This morning a friend asked me to help with something before I left for work. I immediately tried making an excuse. Then I realized what I was doing. This person was already going out of their way for me. How could I simply blow them off like that? “That’s why I stay away from people,” I thought to myself. Then again, realized what I was doing. “Is this why people stay away from me?” I wondered.
Can they see that within me, my selfishness, my dislike for being burdened
with other people’s problems? Wait- let me correct that, I do like helping people but in my mind everything is small to me when I’m trying to save the world. Unfortunately others don’t always think the same.
I set about attempting to help my friend. Attempting because I can’t say I was of much help by their definition. My presence was possibly more nuisance than pleasant, though I worked hard to not complain about how this was eating away at my quiet morning time and hoped my own annoyance was not portrayed. Our joint effort brought about no change, and I secretly felt like my energy threw things off.
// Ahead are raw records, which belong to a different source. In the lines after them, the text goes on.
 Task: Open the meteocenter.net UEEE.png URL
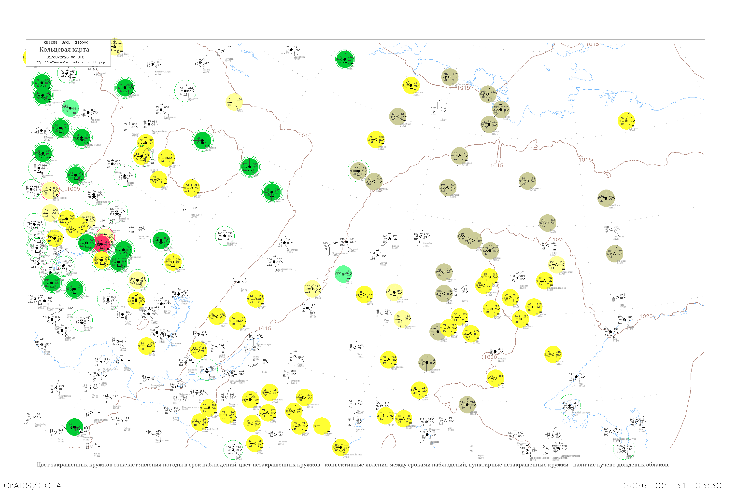(x=70, y=62)
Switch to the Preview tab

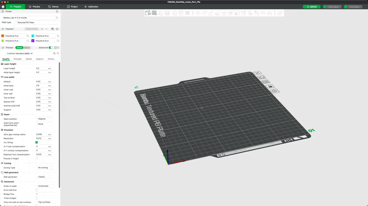coord(34,6)
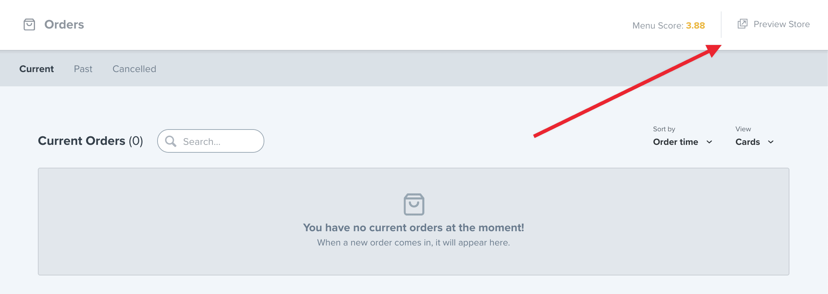Click the empty-state shopping bag icon
828x294 pixels.
pos(414,204)
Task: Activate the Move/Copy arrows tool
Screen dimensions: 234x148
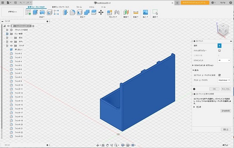Action: click(101, 12)
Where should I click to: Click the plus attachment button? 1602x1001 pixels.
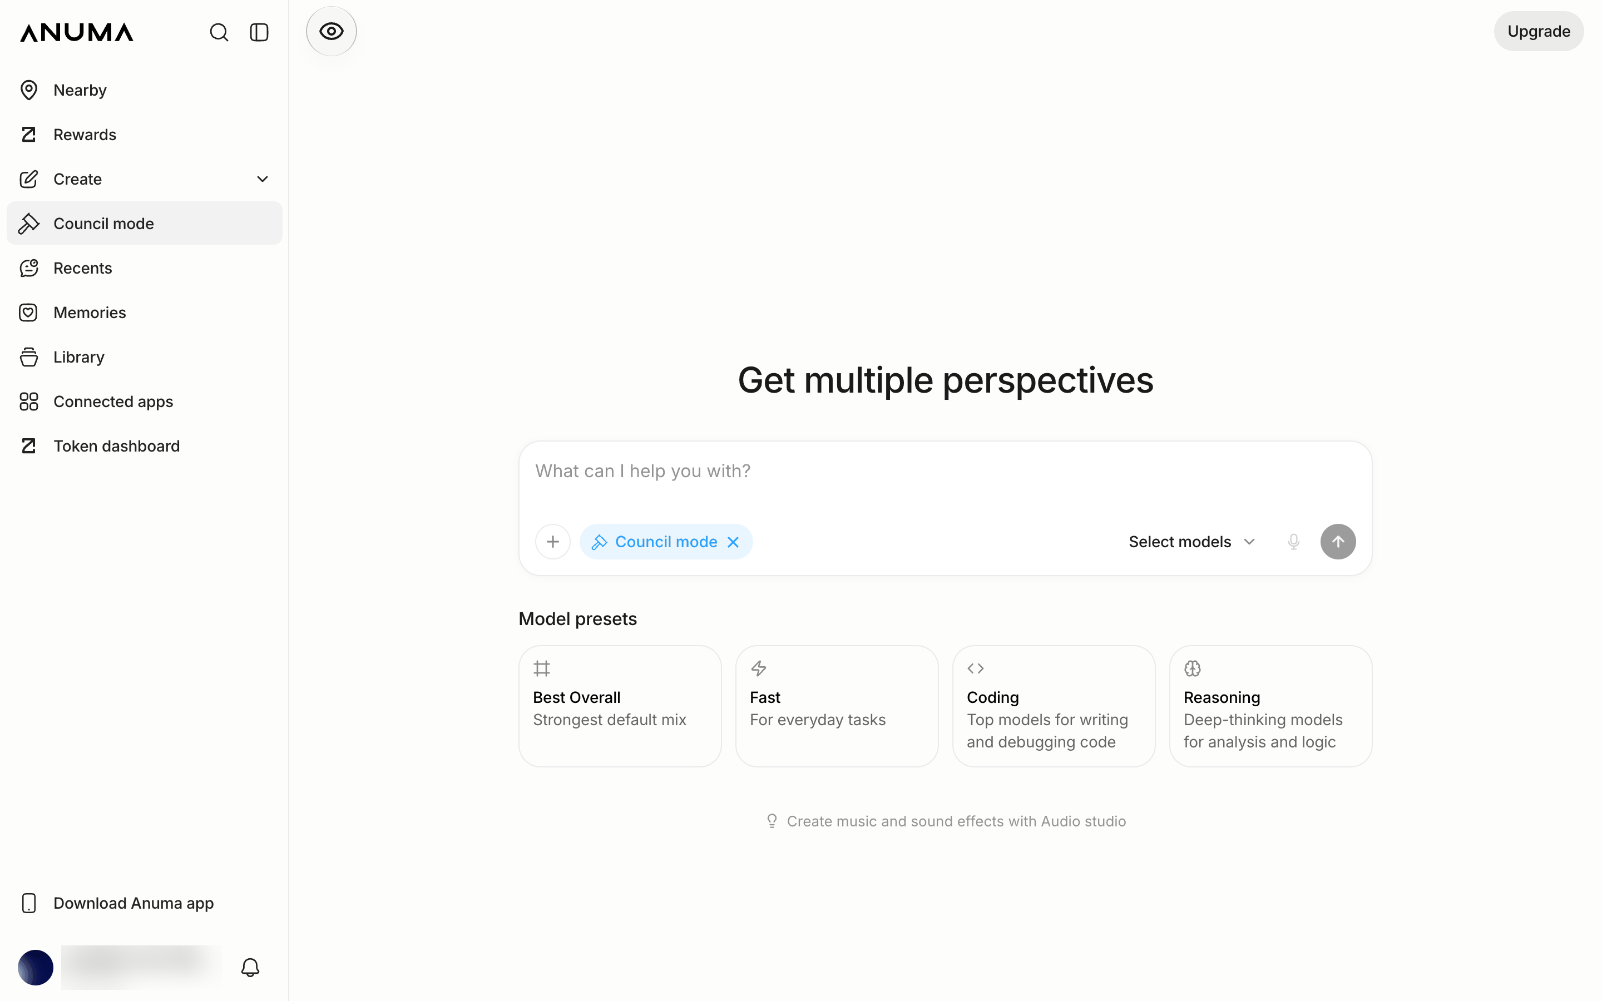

I felt bad but I felt worse thinking about my own loss work time. I recalled recently considering if I may be a workaholic. That’s probably more like an excuse, but it’s true. Work, work- don’t stop,” runs through my mind often.
What I really learned this morning was how I’m not ready for a relationship. I am not ready to give parts of myself that I don’t want to give. I don’t have time to share if it is not schedule into my day. However, I don’t like the thought of being selfish. That’s not attractive to me and yet I realize from this morning’s events, I am. Yet like any learned behavior it can be changed, if I apply myself and practice being more considerate of others needs and wants. We talk about caring for self so much, we ignore others. I’m not saying it will be easy, not at all, but being both a leader and a lover requires being selfless at times. It’s always about you.